== TESTO MOSTRATO

Dal punto di vista logico, è solo il secondo – e questa volta purtroppo riuscito – tentativo di eliminare un nemico personale di Putin. Lo hanno eliminato quando era indifeso nelle loro mani e quando loro stessi hanno perso totalmente la voglia di apparire almeno in parte normali. Non sappiamo ancora come è avvenuta tecnicamente l’uccisione di Navalny, ma già il semplice fatto della sua permanenza ormai pluriennale nelle condizioni non adatte alla vita è un tentativo di uccidere. Gli assassini sono dunque Putin e tutti i suoi collaboratori di vario rango.
Dal punto di vista scientifico, invece, preferisco consigliarvi il parere di un medico che commenta, professionalmente, la versione ufficiale della morte di Navalny. Per ora quel commento costituisce la nostra unica conoscenza concreta e credibile su quanto è accaduto. Lo spoiler: quella versione ufficiale è una minchiata stratosferica.
Sicuramente un giorno scopriremo tutta la verità. Proprio Alexey Navalny ci insegnava a cercarla senza arrendersi.

====
== DATI IN INGRESSO

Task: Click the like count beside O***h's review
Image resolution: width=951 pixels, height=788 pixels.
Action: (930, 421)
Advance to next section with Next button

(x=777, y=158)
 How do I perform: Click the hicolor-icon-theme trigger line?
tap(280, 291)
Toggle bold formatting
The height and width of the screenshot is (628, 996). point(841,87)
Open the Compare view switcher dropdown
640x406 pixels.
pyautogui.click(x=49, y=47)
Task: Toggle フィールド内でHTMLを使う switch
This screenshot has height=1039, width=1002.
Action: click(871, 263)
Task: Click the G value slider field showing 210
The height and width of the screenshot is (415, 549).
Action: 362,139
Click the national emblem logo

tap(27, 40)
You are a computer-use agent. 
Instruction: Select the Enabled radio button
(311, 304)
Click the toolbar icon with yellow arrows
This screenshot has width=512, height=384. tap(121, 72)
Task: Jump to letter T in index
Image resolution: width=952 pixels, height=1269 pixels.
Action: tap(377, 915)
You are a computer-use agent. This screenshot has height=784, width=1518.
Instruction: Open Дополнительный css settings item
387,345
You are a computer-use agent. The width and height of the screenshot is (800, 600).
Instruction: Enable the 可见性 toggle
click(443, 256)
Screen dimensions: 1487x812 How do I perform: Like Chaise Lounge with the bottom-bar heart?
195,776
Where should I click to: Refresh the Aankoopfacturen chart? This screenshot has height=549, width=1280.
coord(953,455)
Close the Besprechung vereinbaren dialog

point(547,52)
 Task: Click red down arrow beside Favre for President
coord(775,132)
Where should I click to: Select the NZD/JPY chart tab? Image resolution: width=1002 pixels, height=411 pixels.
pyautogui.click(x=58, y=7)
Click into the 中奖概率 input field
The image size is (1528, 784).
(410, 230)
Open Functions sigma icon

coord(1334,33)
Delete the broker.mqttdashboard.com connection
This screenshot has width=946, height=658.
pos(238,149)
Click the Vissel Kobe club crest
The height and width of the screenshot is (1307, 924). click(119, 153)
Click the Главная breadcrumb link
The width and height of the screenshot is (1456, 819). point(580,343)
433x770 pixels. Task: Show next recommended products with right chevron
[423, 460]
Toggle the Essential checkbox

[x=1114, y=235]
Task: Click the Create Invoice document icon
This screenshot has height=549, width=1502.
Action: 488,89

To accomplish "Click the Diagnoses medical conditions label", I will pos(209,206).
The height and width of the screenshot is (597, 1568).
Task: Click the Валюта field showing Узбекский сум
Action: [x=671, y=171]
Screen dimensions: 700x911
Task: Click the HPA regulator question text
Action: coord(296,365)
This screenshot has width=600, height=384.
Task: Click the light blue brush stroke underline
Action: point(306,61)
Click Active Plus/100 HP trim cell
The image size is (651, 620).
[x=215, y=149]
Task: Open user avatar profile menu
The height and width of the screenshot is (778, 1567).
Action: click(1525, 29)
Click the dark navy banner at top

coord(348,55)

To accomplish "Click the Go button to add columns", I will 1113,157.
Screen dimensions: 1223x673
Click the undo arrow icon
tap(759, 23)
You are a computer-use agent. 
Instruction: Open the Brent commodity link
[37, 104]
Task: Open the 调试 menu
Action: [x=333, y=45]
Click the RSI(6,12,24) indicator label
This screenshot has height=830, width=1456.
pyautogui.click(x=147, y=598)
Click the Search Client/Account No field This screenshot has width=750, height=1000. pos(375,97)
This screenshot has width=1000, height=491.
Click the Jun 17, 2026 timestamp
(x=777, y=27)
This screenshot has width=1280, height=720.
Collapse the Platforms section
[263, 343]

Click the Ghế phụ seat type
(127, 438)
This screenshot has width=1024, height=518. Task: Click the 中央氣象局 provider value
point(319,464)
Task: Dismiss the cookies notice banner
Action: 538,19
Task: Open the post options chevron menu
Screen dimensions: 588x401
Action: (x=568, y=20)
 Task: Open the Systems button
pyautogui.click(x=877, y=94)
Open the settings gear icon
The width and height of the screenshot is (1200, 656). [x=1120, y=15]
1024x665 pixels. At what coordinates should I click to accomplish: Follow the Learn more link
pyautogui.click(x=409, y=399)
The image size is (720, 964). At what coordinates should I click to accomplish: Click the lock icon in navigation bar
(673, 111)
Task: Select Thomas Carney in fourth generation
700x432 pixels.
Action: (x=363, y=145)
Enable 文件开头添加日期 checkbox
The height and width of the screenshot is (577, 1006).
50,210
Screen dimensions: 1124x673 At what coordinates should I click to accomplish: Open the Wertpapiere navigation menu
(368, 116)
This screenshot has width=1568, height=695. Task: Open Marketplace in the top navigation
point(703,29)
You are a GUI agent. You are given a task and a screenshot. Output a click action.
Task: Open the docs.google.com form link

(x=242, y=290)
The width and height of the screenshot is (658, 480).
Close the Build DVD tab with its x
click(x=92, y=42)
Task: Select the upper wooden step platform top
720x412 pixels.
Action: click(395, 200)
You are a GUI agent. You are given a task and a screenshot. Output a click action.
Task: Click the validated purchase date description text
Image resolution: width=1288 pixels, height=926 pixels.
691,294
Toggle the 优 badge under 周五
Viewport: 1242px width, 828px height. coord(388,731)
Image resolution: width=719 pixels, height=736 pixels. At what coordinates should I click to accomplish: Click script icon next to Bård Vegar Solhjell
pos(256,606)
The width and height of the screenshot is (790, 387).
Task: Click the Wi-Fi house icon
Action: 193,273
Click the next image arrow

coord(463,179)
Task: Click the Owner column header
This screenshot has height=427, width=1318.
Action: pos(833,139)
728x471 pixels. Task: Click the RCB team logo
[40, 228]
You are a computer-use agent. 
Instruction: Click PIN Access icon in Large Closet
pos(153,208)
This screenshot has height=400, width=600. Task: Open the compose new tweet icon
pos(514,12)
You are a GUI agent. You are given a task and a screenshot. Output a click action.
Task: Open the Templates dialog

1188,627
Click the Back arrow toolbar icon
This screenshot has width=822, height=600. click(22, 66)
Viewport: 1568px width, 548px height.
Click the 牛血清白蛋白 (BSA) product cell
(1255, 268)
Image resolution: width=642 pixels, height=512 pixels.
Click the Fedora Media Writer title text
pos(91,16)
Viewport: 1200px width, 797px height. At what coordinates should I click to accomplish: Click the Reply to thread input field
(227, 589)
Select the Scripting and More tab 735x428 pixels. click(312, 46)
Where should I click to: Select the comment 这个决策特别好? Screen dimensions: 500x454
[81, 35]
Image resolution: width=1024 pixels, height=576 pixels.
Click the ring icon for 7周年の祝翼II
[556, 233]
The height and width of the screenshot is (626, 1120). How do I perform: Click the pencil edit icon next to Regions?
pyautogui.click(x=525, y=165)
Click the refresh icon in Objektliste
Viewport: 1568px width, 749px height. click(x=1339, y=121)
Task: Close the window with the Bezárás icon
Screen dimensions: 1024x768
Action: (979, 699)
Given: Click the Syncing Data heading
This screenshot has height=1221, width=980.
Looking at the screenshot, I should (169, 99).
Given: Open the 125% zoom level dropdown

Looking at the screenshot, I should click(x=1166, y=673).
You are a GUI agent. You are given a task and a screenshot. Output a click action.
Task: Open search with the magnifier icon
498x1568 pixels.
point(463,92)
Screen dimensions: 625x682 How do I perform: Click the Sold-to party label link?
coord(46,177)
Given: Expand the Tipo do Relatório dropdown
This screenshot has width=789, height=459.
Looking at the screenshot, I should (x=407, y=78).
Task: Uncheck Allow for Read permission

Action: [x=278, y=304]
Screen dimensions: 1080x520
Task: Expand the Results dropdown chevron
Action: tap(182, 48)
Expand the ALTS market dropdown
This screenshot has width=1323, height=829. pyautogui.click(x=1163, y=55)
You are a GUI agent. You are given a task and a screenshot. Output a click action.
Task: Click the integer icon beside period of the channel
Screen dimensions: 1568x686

====

● PROBLEMI E COMPITI
**A)** Chi sono gli assassini secondo il testo su Navalny?
**B)** Estrai alla lettera dal testo su Navalny il passo che parte dalle parole "Dal punto di vista logico, è" e si chiude dopo le parole "di vario rango.".
Le voci non hanno alcun legame con il testo.

● RISPOSTE FORNITE
**A)** Putin e tutti i suoi collaboratori di vario rango.

**B)**
Dal punto di vista logico, è solo il secondo – e questa volta purtroppo riuscito – tentativo di eliminare un nemico personale di Putin. Lo hanno eliminato quando era indifeso nelle loro mani e quando loro stessi hanno perso totalmente la voglia di apparire almeno in parte normali. Non sappiamo ancora come è avvenuta tecnicamente l’uccisione di Navalny, ma già il semplice fatto della sua permanenza ormai pluriennale nelle condizioni non adatte alla vita è un tentativo di uccidere. Gli assassini sono dunque Putin e tutti i suoi collaboratori di vario rango.